The River Restaurant by Gordon Ramsay – Review

The title only gives away half of it. Of course, it’s a Gordon Ramsay restaurant and if you look hard enough you can also see the Thames from its windows, but this is also a flagship eaterie for one of London’s most fêted hotels, the Savoy. Set the distance of a small street back from the Strand’s craziness, and it’s easy to find through the swing doors, through the reception, down some stairs, through the Gallery restaurant. Although a straight line from the entrance, in many ways, the short journey is quite a trip, mines the Savoy’s history but adds to it a contemporary mixture of shiny and dull, bright and dark, for sale, not for sale. Never a dull moment, visual curiosities litter the route but the River restaurant is a much calmer experience.

Carpeted, with ovular bar on the left, oatmeal walls complement an oatmeal carpet with straight-backed and curved chairs offering a similar, slightly lighter, whiter presence. Tables are wooden or marble-topped and there’s a few pistachio coloured seats and greenery, too. Gold pillars guard doorways and atmospheric lighting, coming from all directions, gives the space a crepuscular glow. Five large Olympic rings illuminate the ceiling nearest the bar and suggest Ramsay and his crew are, once again, going for gold. 

We sit at the furthest end of the restaurant in a discreet, curved corner by the window, sip happily on some fine, chilled Devaux Cuvée D as we peruse the menu. We immediately have questions. As well as the standard ‘starters’, ‘mains’ ‘dessert’, there’s also a seafood section which headlines the menu and includes caviar, shellfish and oysters. Starter or main? As well as or instead of? Julia, our smiley waitress for the evening, confers what I assume; the decision is completely at the diner’s discretion. We fancy some oysters which are also included in the Chilled Shellfish Platter which comes for one or two. The Seabass Ceviche starter is also tempting.
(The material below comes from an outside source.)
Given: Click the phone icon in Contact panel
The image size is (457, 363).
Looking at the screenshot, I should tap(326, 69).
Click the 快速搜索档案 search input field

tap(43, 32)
Julia expertly guides us through what and how much to order.

The Seabass Ceviche is round, practically turreted, and resembles a tartar more than the traditional slices one associates with a ceviche. An orange ponzu sauce is poured at the table, provides the dish with an exotic, dusky flavour. It’s all quite glorious, comes at room temperature, sprouts with aromatic herbs including coriander and also comes with avocado and penny-sized crispy plantain. 

The Shellfish Platter, as they tend to be, comes with less frills, allowing the quality of the fish do the talking. It’s a sight for sore eyes, is about the size of a twelve-inch record and brims with offerings. It’s hard to know what to eat first, what to eat last. The oysters seem a good bet and are chunky, meaty and, happily, less briny than some. The mignonette is sweet and my friend says it’s the best oyster she’s ever had. The Deviled Crab is a delicacy, served with dots of sprightly lemon mayonnaise and curried jam. The langoustines are cut in half for easy access, the prawns not exactly disembodied but without exoskeleton, also for easy access. And then there’s the snails. 
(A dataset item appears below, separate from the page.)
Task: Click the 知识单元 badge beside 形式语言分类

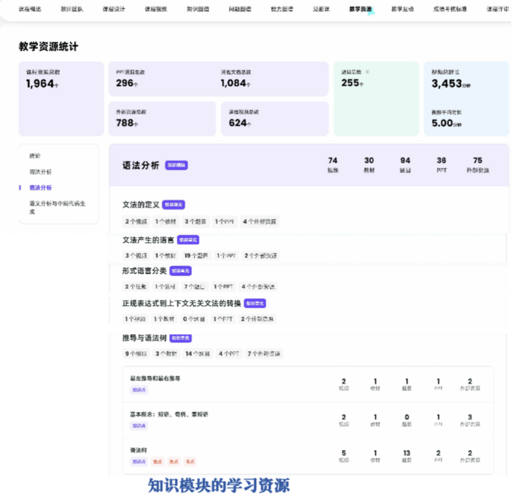Action: [x=180, y=271]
Only a couple. They’re not on the menu and they’re partially hidden between bowls. They’re not, of course, the common or garden ones, they’re sea snails with barnacles to prove it. Without a pond of garlic sauce to hide in, their extraction from shell sits somewhere between surgical and clinical, a skill in itself and not necessarily for the faint-hearted. Likewise, the eating; I love it but my friend doesn’t. The snails look like naked scampi, are solid and chewy, taste a little like octopus but purer somehow. Whether you like the snails or not, our Jean-Max Roger Sancerre is a perfect companion. 

We swap to Selvapiana Vigneto Bucerchiale for our main course, both of which are beef and ordered medium rare. The Chianti is fruity and a little spicy and evokes the shedding of leaves in Autumn. My friend enters a state of calm and contentment as she works on the Dry Aged Filet of Beef with Peppercorn, which she describes as a friend you can always rely on.

I go for the hard-to-make-at-home Beef Wellington which, according to Julia, makes it one of the restaurant’s most popular dishes. Even in somewhere like, say, the Lanesborough, two people need to order one dish, but here, the kitchen cooks it in portions of six, suitable for all and sundry. An impressively bloody chunk of meat covered with salt crystals, Julia pours Red Wine Jus at the table. Unexpectedly, the pastry has a truffle-flavoured lining. Overall it’s nothing short of spectacular and is a must-order. 

Surprisingly, we still have room for dessert. The mango sorbet and vanilla ice cream are full of flavour and work as a lighter way to finish the meal. The Chocolate Praline Mouse comes with hazelnut brittle which looks like a Parisian’s beret and, actually, slips off when served. I’m not entirely sure what I was expecting but the praline bulk is actually solid and reminds of a Christmas treat. The caramel ice cream adds a certain viscosity to a rich and moreish dish. Give the River Restaurant a gold medal it deserves one!